This code is running at envoy-playground.apoxy.dev.
It is based on the nginx-playground project.
This project is maintained by Apoxy. If you find an issue feel free to either open a pull request with the fix or create an issue.
If you fork this project again, jvns has noted a few things that are specific to this deployment of this code, that you'll want to remove or change if you make significant changes:
- the header
- the analytics (grep for
posthog
) - the
fly.toml
- the FAQ
Might have security vulnerabilities, it gives the user a lot of access, I personally would only run this software on a machine that I was comfortable with potentially being compromised. I haven't had any issues that I know of yet though.
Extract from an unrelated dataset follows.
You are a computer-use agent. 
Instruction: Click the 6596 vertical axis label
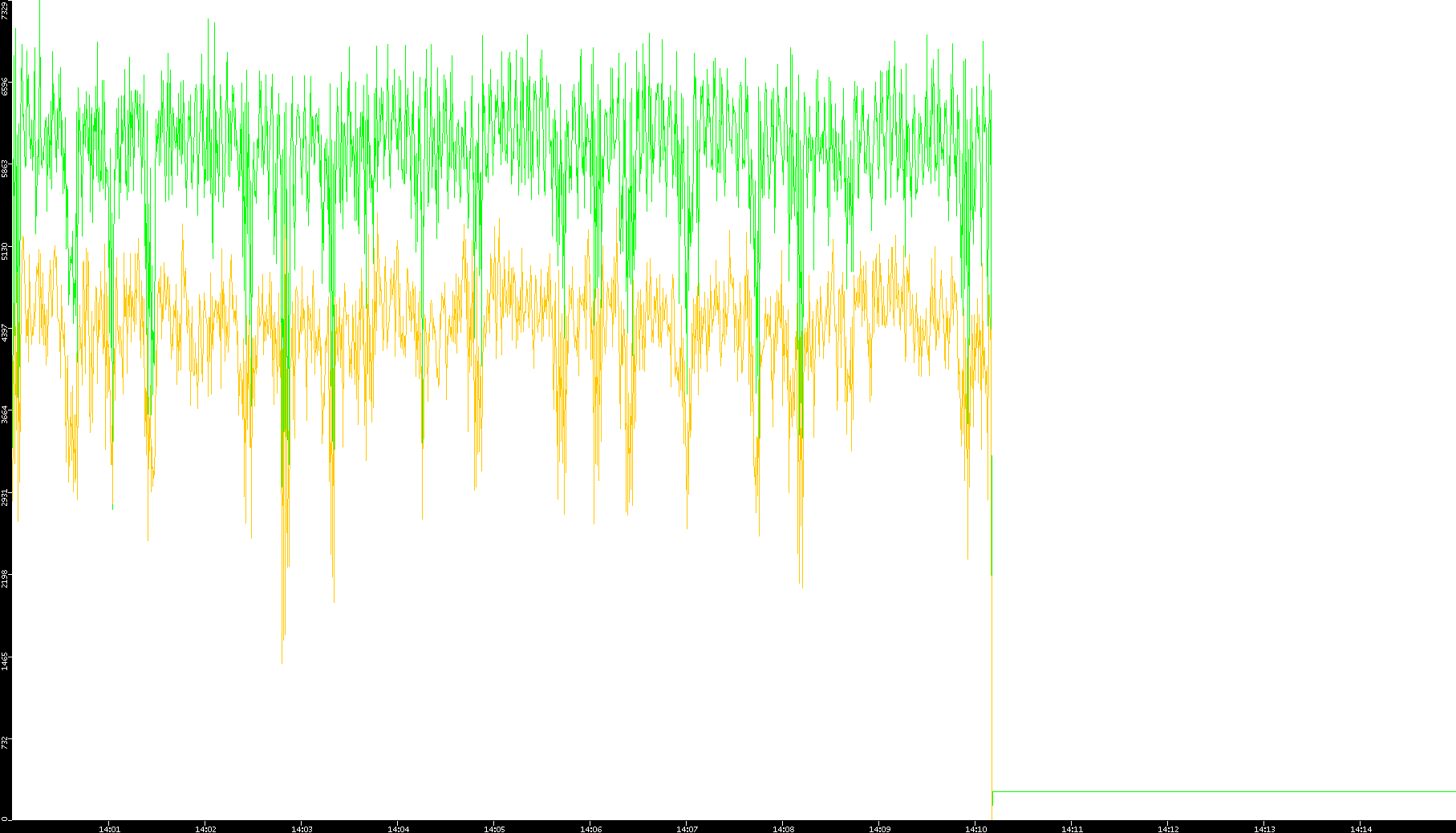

I run the backend and the frontend on separate servers so that if the backend ever did get compromised, it wouldn't affect the frontend site. You can just run the frontend on GitHub pages or something.
Developing the frontend is straightforward:
cd static
python3 -m http.server 8084 # or serve a webserver any other way you want
It has the URL of the backend hardcoded so you I work on it without having to run the backend.
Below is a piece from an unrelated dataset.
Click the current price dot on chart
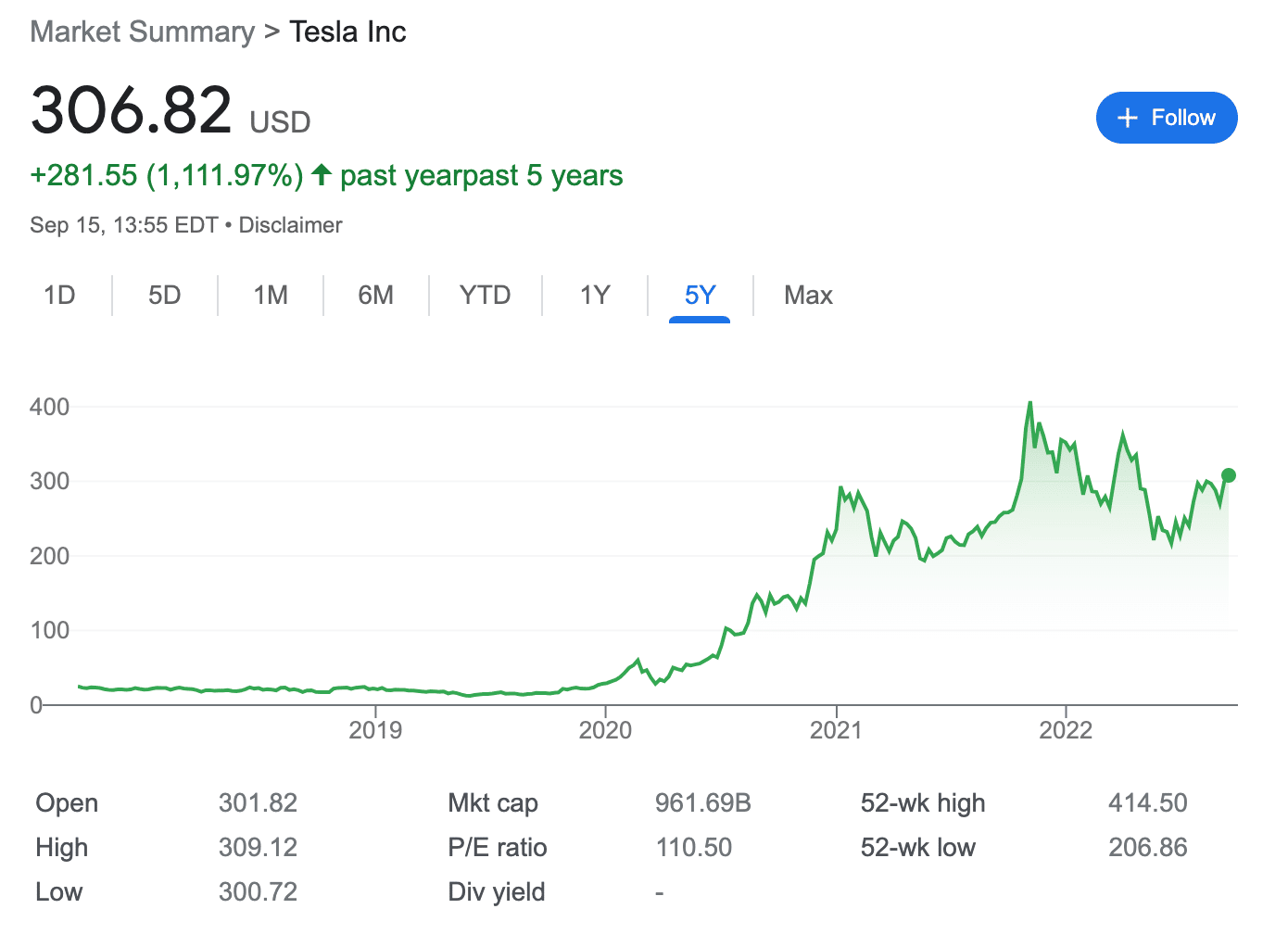1229,475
To generate the Tailwind CSS: (with the tailwind standalone CLI)
tailwindcss-macos-arm64 --content 'static/*.html,static/*.js' -o static/css/tailwind-classes.css
Developing the backend is a bit of a mess. It only works on Linux (because it depends on bubblewrap), and it's a pain to develop because it requires nginx to be installed in specific directories and it has to run as root.
Here are setup instructions that worked for me on a fresh Ubuntu 22.10 install:
sudo apt-get install golang nginx bubblewrap
# install go-httpbin
go install github.com/mccutchen/go-httpbin/v2/cmd/go-httpbin@latest
# just putting go-httpbin in your PATH doesn't work
cp /the/path/to/go-httpbin /usr/bin
# there has to be an nginx user
useradd -s /bin/false nginx
# start the server
bash scripts/run-local.sh
You can test that it's working with httpie
like this:
http post localhost:8080/run nginx_config=@examples/basic.conf command="http get localhost"
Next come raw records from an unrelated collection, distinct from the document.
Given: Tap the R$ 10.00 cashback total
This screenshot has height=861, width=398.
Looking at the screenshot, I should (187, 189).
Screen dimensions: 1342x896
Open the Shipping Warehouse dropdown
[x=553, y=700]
There's also a watch-local.sh
that watches your changes with entr
.
It should in theory be possible to modify the way bubblewrap
is invoked to
run without being root (and have a less scary development experience), but I
couldn't figure out how to do it. If you figure out how to make the experience
of working with bubblewrap easier I'd love to hear about it.
Also you could definitely modify this so that it works with a separate nginx container image and doesn't require you to have nginx installed in your main filesystem.